New podcast hosted by Edgile expert Brad Smith, discussing the customer-focused aspects of modern threat protection and how the Microsoft suite of security tools—such as Sentinel SIEM—can be used in different ways to lower enterprise risks.
Cybersecurity has always been–and likely will always be–an incredibly fast-moving arena, where the behaviors of the attackers and the best defense tactics of enterprises are constantly changing. Sometimes, defense mechanisms that were absolutely appropriate just a year ago suddenly are undermining defenses rather than strengthening them. To a certain extent, the signal-to-noise-ratio approach is a good example of where change is needed.
The issue is that much of what appears to be noise today might actually become high-quality signal tomorrow. Not only are SOCs not retaining enough information today, but they are not not retaining the data that they choose to save nearly long enough. Fortunately, the need to discard seemingly irrelevant data is much lower today, thanks mostly to the cloud.
Historically, data storage has been costly. That drove security and IT operations to limit their spend to only data that was seen as critically important. Many enterprises have systems in place to purge necessary telemetry that they didn’t realize they needed. With cloud having driven data storage costs way down, there is much less of a need to quickly delete data. And today, there is a need to be able to analyze signals in new ways.
The systems themselves today are producing more data and that trend is only going to continue. What enterprises need to do is learn the lessons of big data, machine learning and overall AI development. If you’re talking about solving this problem with your on-prem infrastructure, you’re solving the wrong problem. The cost of storage has gotten down to the point where it’s almost irrelevant.

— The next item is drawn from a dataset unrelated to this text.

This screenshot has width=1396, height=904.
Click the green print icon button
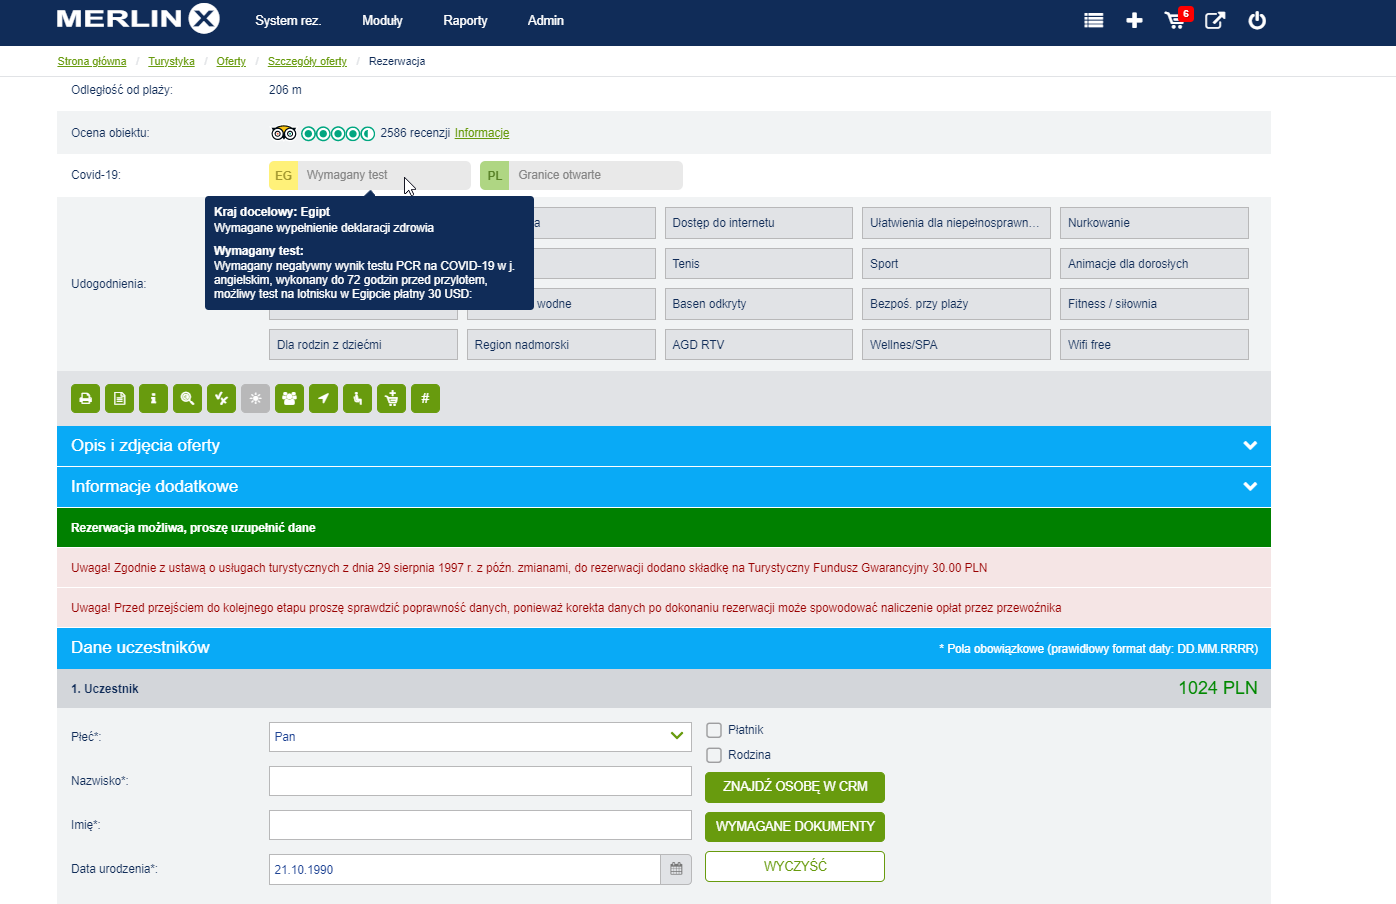tap(86, 399)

Another dated concern is accessibility. That old fear is that if the enterprise has too much data, it’s not usable because the enterprise can’t effectively query it. But we’ve moved away from relational databases and we’ve moved away from the schema-based individual transaction states because of the scalability of global cloud compute platforms. And we know that this is true because that’s how we’re building these machine learning models around things like language detection and biological data processing and scientific development. We’ve already solved those problems from a data science perspective.
What we’re not doing as a market for cybersecurity and IT operations is learning from that set of lessons and saying that we need to do the exact same thing at scale and leave the assumptions about data storage behind. The new mechanism for signaturing emergent threats is a data science exercise. Data science is only accurate when you have enough data to feed into the models that you’re building. That means that we need to identify that which has not yet been encountered: the emergent threat.
The threats that we’re encountering are no longer typically representative of Zero Day Layer 1 through Layer 4 threat detections. The adversaries aren’t penetrating our systems at scale to drive that three trillion dollar global dark market around ransomware and identity theft. They’re not doing that by coming up with clever ways of decrypting packet traffic. They’re not doing that by finding individual penetrations with firewalls. Those individual vulnerabilities that come up represent only minute steps in what the actual emergent threat is.
Attackers now adapt and agilely seek vulnerabilities between governance boundaries. And they are doing that at Layer 7 and Layer 8. They are manipulating human behavior and system behavior, application behavior and exploiting those behaviors by looking at them in aggregate. In order to be able to defend against such a thing, we have to be able to look at it in aggregate as well. That is a machine learning function. It’s not about reducing the telemetry until a human can analyze it. It’s about increasing telemetry so that you can train a machine to detect it.
A data lake is a critical part of the threat analysis process, but CISOs sometimes do not appreciate its role. A lot of the emergent threats like supply chain vector attacks, human behavior manipulation or compromise are exploiting unmonitored activities or activities that, in all other historical contexts, seem totally normal and follow expected behavioral patterns. In order to be able to understand how those interact, you need to store the data in its raw original source schema. The purpose of a data lake is to be able to store the original state of the information, with the original properties and the original metadata that was part of that transaction that was recorded. You are then able to derive its lifecycle, such as “this thing changed this number of times because of X.” You have to retain that raw in its original schemas so that you can start building inference models and data models across those different schemas to understand the differences and the changes that are happening. This helps identify patterns that you weren’t seeing in the information before.